Les complications vasculaires des hémopathies sont nombreuses, et leurs causes sont diverses.

Nous décrivons ici les principales d’entre elles, ainsi que leur symptomatologie et les implications thérapeutiques qui en résultent.

Vascularites et hémopathies malignes :

Les vascularites associées aux lymphoproliférations peuvent être révélatrices de l’hémopathie maligne. Elles sont divisées en deux groupes : les vascularites cutanées et les vascularites systémiques. Par ailleurs, l’hémopathie elle-même peut simuler une vascularite.

A – ASSOCIATION VASCULARITE CUTANÉE ET PATHOLOGIES HÉMATOLOGIQUES :

Les vascularites leucocytoclasiques sont de loin les plus fréquentes.

Elles compliquent un grand nombre d’hémopathies : la leucémie à tricholeucocytes, les lymphomes non hodgkiniens B (LNH-B) et T (LNH-T) dont la lymphadénopathie angioimmunoblastique, la maladie de Hodgkin, la leucémie lymphoïde chronique (LLC), le syndrome de Sézary, les dyscrasies plasmocytaires, les syndromes myélodysplasiques, les myélofibroses et les leucémies aiguës.

Complications vasculaires des affections hématologiques

Le caractère paranéoplasique de la vascularite ne peut pas toujours être affirmé, mais l’évolution parallèle entre les deux pathologies suggère un lien de causalité.

– La fréquence des vascularites cutanées associées aux LNH est évaluée à 1,6 %.

Les LNH-B sont les plus représentés, et parmi eux les lymphomes folliculaires et les lymphomes lymphocytaires/LLC-B.

La vascularite leucocytoclasique n’est pas due à une cryoglobulinémie.

On en distingue deux types évolutifs : soit la vascularite précède ou apparaît de façon concomitante au LNH et les deux pathologies évoluent chacune pour leur propre compte, soit la vascularite est d’apparition plus tardive dans l’histoire du LNH, en général au moment de la rechute ou pendant une progression du lymphome, et les deux évoluent parallèlement.

Les LNH-T périphériques s’associent également à une vascularite cutanée leucocytoclasique.

La lymphadénopathie angio-immunoblastique s’accompagne de rash dans environ la moitié des cas, mais une vascularite leucocytoclasique n’est rapportée que dans cinq cas.

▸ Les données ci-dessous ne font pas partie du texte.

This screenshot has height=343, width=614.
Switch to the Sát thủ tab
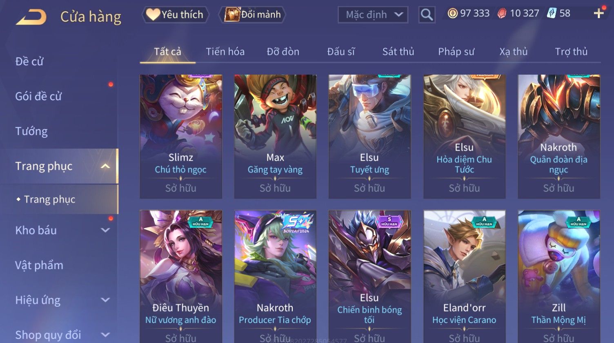tap(398, 51)
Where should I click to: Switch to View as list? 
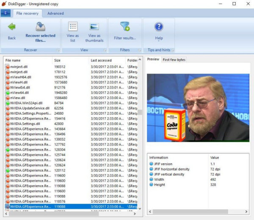click(73, 27)
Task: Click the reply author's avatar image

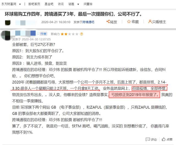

Une vascularite leucocytoclasique a été rarement décrite dans les LNH-T cutanés et le mycosis fungoïde/syndrome de Sézary.

Une vascularite lymphocytaire sans nécrose fibrinoïde des petits vaisseaux est rapportée dans une série de 11 patients atteints de LNH-B, LNH-T et LLC-B.

– Alors que la fréquence de la leucémie à tricholeucocytes n’excède pas 2 % de l’ensemble des leucémies, le nombre de vascularites qui lui sont associées est important : une revue récente de la littérature en regroupe 42 cas.

La vascularite leucocytoclasique est la plus fréquente. Elle survient dans des délais variables mais précède la leucémie à tricholeucocytes dans 47 % des cas.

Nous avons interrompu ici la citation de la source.